According to Mo. R., the persecution of gays in Egypt is purely political:
“The police know well the identity of all gay men as well as their addresses, and if they really wanted to arrest them, they could have done it a long time ago. This masquerade is simply a political matter! They take advantage of such stories to generate a buzz and, therefore, divert the attention of public opinion from other important topics.”
The renewed prosecution of LGBT individuals is illustrative of the continuous deterioration of the overall situation of Egyptian human rights.
“The human rights situation is the worst I have seen in the last 15 years while I have worked in Egypt. The press is muzzled, protests are severely punished, and the police are constantly monitoring everything. Tens of thousands of people are detained without trial and charges are more and more unfair,” Scott Long lamented. Facing this renewed chaos, activists have opted to support the digital fight. Social media has played a significant role in popular responses, including the Twitter hashtag #StopJailingGays and the Facebook page “Solidarity with Egypt LGBT.” This campaign has generated protests in front of Egyptian embassies around the world.
The gay dating app Grindr even warned its Egyptian users, informing them that the authorities might have used the app to entrap LGBT individuals. They pleaded for vigilance and anonymity.
Signs of improvement in Egypt are slim. Optimism remains low, with cases of physical violence and sexual abuse regularly identified on the streets and in prisons.
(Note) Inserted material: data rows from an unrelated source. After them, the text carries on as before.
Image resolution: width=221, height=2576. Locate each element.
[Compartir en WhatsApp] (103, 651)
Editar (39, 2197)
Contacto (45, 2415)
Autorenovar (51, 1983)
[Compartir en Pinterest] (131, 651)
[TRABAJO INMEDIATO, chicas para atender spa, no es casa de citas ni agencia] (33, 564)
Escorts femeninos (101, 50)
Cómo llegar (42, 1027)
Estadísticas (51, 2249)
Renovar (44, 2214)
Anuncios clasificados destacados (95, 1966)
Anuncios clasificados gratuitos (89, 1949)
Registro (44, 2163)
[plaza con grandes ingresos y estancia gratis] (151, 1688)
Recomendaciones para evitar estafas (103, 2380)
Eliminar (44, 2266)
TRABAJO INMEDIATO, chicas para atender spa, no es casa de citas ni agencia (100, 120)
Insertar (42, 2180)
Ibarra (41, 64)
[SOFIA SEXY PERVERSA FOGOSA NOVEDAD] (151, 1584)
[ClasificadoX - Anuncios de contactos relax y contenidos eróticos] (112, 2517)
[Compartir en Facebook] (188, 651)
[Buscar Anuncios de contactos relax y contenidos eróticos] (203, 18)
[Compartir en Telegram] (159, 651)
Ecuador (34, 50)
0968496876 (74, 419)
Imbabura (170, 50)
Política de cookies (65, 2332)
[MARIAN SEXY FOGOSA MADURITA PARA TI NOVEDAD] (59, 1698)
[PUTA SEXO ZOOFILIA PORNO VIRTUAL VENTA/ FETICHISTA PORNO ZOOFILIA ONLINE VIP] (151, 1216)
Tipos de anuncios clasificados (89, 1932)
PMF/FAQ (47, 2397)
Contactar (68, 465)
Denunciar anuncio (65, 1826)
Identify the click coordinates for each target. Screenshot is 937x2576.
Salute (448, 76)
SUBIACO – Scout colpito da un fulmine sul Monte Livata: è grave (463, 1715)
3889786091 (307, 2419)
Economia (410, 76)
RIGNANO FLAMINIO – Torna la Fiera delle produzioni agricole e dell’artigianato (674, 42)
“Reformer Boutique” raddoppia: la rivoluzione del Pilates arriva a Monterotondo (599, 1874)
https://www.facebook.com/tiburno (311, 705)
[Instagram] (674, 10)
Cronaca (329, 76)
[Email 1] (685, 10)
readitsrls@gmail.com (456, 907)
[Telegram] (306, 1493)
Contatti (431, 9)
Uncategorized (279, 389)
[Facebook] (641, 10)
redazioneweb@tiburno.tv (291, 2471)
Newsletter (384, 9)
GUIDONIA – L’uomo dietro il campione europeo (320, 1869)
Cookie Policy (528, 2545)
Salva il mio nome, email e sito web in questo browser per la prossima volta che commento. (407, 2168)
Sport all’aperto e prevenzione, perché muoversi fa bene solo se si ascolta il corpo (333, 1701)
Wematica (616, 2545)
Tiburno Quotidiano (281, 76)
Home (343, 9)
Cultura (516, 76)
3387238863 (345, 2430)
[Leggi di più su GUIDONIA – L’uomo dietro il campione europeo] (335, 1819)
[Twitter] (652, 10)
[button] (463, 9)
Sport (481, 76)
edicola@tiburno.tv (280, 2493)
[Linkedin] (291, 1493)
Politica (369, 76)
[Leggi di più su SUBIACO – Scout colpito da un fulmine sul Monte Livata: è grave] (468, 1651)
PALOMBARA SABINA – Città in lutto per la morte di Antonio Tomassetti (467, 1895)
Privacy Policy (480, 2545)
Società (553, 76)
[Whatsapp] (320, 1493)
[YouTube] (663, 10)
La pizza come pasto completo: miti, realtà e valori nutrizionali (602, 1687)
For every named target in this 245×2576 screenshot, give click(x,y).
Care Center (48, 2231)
According to Scott Long, transgender individuals have been the most prone to abuse by guards and prisoners. Thus the number of applications for asylum, especially in the case of sexual minorities, has surged.
“LGBT Egyptians who are trying to find refuge abroad often find themselves facing a new range of abuses and discrimination. I have just received, today, some news from an Egyptian who applied for asylum in the United-Kingdom and whose case was rejected based on an absurd pretext hiding, in reality, racist views. Most LGBT Egyptians seem to have nobody to turn to,” he concluded.